Activity: The expected result is every entry, retyped character for character.

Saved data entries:
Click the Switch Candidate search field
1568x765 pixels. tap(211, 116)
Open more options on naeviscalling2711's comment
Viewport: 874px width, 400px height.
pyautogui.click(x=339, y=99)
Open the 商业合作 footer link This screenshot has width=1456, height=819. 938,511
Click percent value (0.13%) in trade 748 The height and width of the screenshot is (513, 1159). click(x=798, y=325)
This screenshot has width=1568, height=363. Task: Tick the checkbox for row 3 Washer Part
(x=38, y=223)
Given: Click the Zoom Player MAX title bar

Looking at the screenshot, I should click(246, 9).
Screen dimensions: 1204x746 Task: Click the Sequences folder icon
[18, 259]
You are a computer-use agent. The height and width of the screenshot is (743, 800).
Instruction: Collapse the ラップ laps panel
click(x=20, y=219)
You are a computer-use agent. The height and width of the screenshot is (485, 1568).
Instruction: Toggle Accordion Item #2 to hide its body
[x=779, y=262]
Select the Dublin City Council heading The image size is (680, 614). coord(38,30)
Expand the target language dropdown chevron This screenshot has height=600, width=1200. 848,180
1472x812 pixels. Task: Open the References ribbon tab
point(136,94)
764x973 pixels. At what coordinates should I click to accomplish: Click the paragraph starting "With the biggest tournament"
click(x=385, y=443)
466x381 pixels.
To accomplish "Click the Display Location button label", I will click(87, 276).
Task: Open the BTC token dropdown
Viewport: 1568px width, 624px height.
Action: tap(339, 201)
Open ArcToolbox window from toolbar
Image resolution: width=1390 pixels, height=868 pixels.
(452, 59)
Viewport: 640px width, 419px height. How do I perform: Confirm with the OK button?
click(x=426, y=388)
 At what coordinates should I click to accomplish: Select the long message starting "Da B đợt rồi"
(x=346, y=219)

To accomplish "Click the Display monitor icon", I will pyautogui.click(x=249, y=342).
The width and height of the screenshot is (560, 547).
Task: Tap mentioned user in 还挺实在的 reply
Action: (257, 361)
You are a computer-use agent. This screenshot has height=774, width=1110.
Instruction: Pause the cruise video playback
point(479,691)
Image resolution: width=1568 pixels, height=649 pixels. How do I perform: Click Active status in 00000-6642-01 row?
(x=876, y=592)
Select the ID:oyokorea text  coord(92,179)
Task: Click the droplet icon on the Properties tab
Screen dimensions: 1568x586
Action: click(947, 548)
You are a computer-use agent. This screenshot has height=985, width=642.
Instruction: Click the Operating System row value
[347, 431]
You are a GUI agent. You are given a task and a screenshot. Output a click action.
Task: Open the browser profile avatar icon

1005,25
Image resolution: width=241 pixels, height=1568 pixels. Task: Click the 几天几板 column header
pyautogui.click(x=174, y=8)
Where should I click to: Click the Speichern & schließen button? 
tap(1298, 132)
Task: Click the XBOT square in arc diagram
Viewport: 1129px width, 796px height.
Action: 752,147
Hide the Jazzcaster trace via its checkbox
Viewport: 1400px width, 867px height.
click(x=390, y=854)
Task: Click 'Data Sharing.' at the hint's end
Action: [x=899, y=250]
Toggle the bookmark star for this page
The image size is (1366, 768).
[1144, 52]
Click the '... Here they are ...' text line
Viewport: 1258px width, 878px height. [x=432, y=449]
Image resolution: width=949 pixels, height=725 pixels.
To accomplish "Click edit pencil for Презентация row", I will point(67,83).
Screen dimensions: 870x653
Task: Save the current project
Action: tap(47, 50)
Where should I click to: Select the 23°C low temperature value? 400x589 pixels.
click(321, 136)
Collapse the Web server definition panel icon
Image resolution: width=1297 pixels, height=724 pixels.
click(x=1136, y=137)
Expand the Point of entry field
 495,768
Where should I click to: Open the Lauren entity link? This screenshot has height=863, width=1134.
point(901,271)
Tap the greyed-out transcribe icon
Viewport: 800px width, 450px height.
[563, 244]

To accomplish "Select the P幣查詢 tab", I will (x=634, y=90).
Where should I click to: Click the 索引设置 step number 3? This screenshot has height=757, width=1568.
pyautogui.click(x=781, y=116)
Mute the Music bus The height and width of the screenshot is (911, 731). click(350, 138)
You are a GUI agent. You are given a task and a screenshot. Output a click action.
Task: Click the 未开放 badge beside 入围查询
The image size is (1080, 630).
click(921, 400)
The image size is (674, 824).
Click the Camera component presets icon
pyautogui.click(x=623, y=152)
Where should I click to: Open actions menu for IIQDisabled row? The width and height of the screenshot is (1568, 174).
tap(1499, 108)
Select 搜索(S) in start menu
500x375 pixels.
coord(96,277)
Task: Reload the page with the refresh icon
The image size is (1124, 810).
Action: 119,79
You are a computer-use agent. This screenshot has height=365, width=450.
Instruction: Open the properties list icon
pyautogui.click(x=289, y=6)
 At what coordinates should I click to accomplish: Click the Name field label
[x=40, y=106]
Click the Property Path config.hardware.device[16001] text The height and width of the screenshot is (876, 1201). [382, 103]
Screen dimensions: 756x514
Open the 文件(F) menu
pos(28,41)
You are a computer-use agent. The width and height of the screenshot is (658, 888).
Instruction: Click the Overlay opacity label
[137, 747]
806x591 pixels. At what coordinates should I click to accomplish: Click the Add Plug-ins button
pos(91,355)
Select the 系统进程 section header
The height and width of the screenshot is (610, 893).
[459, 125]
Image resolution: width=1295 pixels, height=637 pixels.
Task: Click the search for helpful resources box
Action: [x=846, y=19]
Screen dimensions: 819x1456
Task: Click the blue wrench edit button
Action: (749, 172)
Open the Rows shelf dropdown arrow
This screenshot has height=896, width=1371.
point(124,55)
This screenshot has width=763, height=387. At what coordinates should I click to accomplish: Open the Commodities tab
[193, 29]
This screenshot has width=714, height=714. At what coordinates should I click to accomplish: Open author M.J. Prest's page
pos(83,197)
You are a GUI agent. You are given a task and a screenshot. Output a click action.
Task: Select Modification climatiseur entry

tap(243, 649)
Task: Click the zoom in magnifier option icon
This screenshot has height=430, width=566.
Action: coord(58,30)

Final answer:
Click the Switch Candidate search field
1568x765 pixels. tap(211, 116)
Open more options on naeviscalling2711's comment
Viewport: 874px width, 400px height.
pyautogui.click(x=339, y=99)
Open the 商业合作 footer link This screenshot has width=1456, height=819. 938,511
Click percent value (0.13%) in trade 748 The height and width of the screenshot is (513, 1159). click(x=798, y=325)
This screenshot has width=1568, height=363. Task: Tick the checkbox for row 3 Washer Part
(x=38, y=223)
Given: Click the Zoom Player MAX title bar

Looking at the screenshot, I should click(246, 9).
Screen dimensions: 1204x746 Task: Click the Sequences folder icon
[18, 259]
You are a computer-use agent. The height and width of the screenshot is (743, 800).
Instruction: Collapse the ラップ laps panel
click(x=20, y=219)
You are a computer-use agent. The height and width of the screenshot is (485, 1568).
Instruction: Toggle Accordion Item #2 to hide its body
[x=779, y=262]
Select the Dublin City Council heading The image size is (680, 614). coord(38,30)
Expand the target language dropdown chevron This screenshot has height=600, width=1200. 848,180
1472x812 pixels. Task: Open the References ribbon tab
point(136,94)
764x973 pixels. At what coordinates should I click to accomplish: Click the paragraph starting "With the biggest tournament"
click(x=385, y=443)
466x381 pixels.
To accomplish "Click the Display Location button label", I will click(87, 276).
Task: Open the BTC token dropdown
Viewport: 1568px width, 624px height.
Action: tap(339, 201)
Open ArcToolbox window from toolbar
Image resolution: width=1390 pixels, height=868 pixels.
(452, 59)
Viewport: 640px width, 419px height. How do I perform: Confirm with the OK button?
click(x=426, y=388)
 At what coordinates should I click to accomplish: Select the long message starting "Da B đợt rồi"
(x=346, y=219)

To accomplish "Click the Display monitor icon", I will pyautogui.click(x=249, y=342).
The width and height of the screenshot is (560, 547).
Task: Tap mentioned user in 还挺实在的 reply
Action: (257, 361)
You are a computer-use agent. This screenshot has height=774, width=1110.
Instruction: Pause the cruise video playback
point(479,691)
Image resolution: width=1568 pixels, height=649 pixels. How do I perform: Click Active status in 00000-6642-01 row?
(x=876, y=592)
Select the ID:oyokorea text  coord(92,179)
Task: Click the droplet icon on the Properties tab
Screen dimensions: 1568x586
Action: click(947, 548)
You are a computer-use agent. This screenshot has height=985, width=642.
Instruction: Click the Operating System row value
[347, 431]
You are a GUI agent. You are given a task and a screenshot. Output a click action.
Task: Open the browser profile avatar icon

1005,25
Image resolution: width=241 pixels, height=1568 pixels. Task: Click the 几天几板 column header
pyautogui.click(x=174, y=8)
Where should I click to: Click the Speichern & schließen button? 
tap(1298, 132)
Task: Click the XBOT square in arc diagram
Viewport: 1129px width, 796px height.
Action: 752,147
Hide the Jazzcaster trace via its checkbox
Viewport: 1400px width, 867px height.
click(x=390, y=854)
Task: Click 'Data Sharing.' at the hint's end
Action: [x=899, y=250]
Toggle the bookmark star for this page
The image size is (1366, 768).
[1144, 52]
Click the '... Here they are ...' text line
Viewport: 1258px width, 878px height. [x=432, y=449]
Image resolution: width=949 pixels, height=725 pixels.
To accomplish "Click edit pencil for Презентация row", I will point(67,83).
Screen dimensions: 870x653
Task: Save the current project
Action: tap(47, 50)
Where should I click to: Select the 23°C low temperature value? 400x589 pixels.
click(321, 136)
Collapse the Web server definition panel icon
Image resolution: width=1297 pixels, height=724 pixels.
click(x=1136, y=137)
Expand the Point of entry field
 495,768
Where should I click to: Open the Lauren entity link? This screenshot has height=863, width=1134.
point(901,271)
Tap the greyed-out transcribe icon
Viewport: 800px width, 450px height.
[563, 244]

To accomplish "Select the P幣查詢 tab", I will (x=634, y=90).
Where should I click to: Click the 索引设置 step number 3? This screenshot has height=757, width=1568.
pyautogui.click(x=781, y=116)
Mute the Music bus The height and width of the screenshot is (911, 731). click(350, 138)
You are a GUI agent. You are given a task and a screenshot. Output a click action.
Task: Click the 未开放 badge beside 入围查询
The image size is (1080, 630).
click(921, 400)
The image size is (674, 824).
Click the Camera component presets icon
pyautogui.click(x=623, y=152)
Where should I click to: Open actions menu for IIQDisabled row? The width and height of the screenshot is (1568, 174).
tap(1499, 108)
Select 搜索(S) in start menu
500x375 pixels.
coord(96,277)
Task: Reload the page with the refresh icon
The image size is (1124, 810).
Action: 119,79
You are a computer-use agent. This screenshot has height=365, width=450.
Instruction: Open the properties list icon
pyautogui.click(x=289, y=6)
 At what coordinates should I click to accomplish: Click the Name field label
[x=40, y=106]
Click the Property Path config.hardware.device[16001] text The height and width of the screenshot is (876, 1201). [382, 103]
Screen dimensions: 756x514
Open the 文件(F) menu
pos(28,41)
You are a computer-use agent. The width and height of the screenshot is (658, 888).
Instruction: Click the Overlay opacity label
[137, 747]
806x591 pixels. At what coordinates should I click to accomplish: Click the Add Plug-ins button
pos(91,355)
Select the 系统进程 section header
The height and width of the screenshot is (610, 893).
[459, 125]
Image resolution: width=1295 pixels, height=637 pixels.
Task: Click the search for helpful resources box
Action: [x=846, y=19]
Screen dimensions: 819x1456
Task: Click the blue wrench edit button
Action: (749, 172)
Open the Rows shelf dropdown arrow
This screenshot has height=896, width=1371.
point(124,55)
This screenshot has width=763, height=387. At what coordinates should I click to accomplish: Open the Commodities tab
[193, 29]
This screenshot has width=714, height=714. At what coordinates should I click to accomplish: Open author M.J. Prest's page
pos(83,197)
You are a GUI agent. You are given a task and a screenshot. Output a click action.
Task: Select Modification climatiseur entry

tap(243, 649)
Task: Click the zoom in magnifier option icon
This screenshot has height=430, width=566.
Action: coord(58,30)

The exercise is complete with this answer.